Lower-limb dieback first shows up as yellowing leaves.
Symptoms shown here in the orchard are characteristic
of the disorder, which is also identified by dead tissue
found under the bark. Photos: Themis J. Michailides,
Kearney Agricultural Center.
Research funded by the Almond Board dating back to 2004 indicates lower-limb dieback (LLD) is a syndrome or physiological disorder primarily induced by excessively wet soils early in the season.

Work done by almond specialist Bruce Lampinen indicates water management resulting in excessively wet soils in early season is the primary factor causing LLD. Lampinen looked at soil moisture conditions in orchards with symptoms, and found they were very wet in April through June. These early-season wet conditions led to shallow rooting and sensitivity to water stress as the season progressed, with the result that trees became stressed at soil moisture levels that normally would be considered adequate.

-- Exercise set --
A – In the passage on almond lower-limb dieback, take the part between "Symptoms shown here" and "in the season.", inclusive, and swap "disorder" for "condition".
B – Write the next part of the passage on almond lower-limb dieback, picking up after its final sentence.

-- Information supplied --

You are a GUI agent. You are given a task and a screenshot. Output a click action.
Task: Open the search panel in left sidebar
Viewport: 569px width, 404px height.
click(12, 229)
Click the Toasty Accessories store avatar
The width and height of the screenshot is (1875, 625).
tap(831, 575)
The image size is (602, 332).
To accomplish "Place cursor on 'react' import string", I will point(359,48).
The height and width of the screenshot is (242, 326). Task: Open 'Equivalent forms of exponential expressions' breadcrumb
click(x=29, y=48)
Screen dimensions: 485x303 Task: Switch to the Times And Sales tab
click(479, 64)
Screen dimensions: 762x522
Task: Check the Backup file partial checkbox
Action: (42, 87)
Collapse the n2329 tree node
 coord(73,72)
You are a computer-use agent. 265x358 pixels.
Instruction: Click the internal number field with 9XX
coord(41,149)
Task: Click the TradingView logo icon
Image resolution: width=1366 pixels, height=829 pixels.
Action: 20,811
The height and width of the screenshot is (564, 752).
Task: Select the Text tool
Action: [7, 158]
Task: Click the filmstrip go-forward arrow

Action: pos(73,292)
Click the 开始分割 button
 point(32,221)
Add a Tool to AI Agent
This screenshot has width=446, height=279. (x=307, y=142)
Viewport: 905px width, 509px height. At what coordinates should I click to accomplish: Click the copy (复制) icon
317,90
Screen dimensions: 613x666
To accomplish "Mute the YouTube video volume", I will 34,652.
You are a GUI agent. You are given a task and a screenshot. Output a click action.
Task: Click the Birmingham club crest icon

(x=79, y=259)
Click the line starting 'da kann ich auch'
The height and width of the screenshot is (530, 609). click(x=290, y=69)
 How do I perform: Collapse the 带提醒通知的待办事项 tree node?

-- Answers provided --
A –
Symptoms shown here in the orchard are characteristic
of the condition, which is also identified by dead tissue
found under the bark. Photos: Themis J. Michailides,
Kearney Agricultural Center.
Research funded by the Almond Board dating back to 2004 indicates lower-limb dieback (LLD) is a syndrome or physiological condition primarily induced by excessively wet soils early in the season.

B –
UC plant pathologist Themis J. Michailides, Kearney Agricultural Center, has found that fungi are not the likely cause of LLD symptoms, but may be present as secondary invaders attacking weakened trees. While he found Botryosphaeria spp. and Phomopsis spp. in trees with LLD symptoms, he also noted these fungi were equally present in both affected and healthy trees. Furthermore, inoculation experiments with these fungi did not induce symptoms.

Growers with LLD problems should make sure irrigation is managed to avoid overwatering. Furthermore, in the affected orchards studied, optimal irrigation management could only be done using both plant- (e.g., pressure chambers) and soil-based monitoring. “Managing Irrigation for Optimum Efficiency” can be found on the Almond Board website.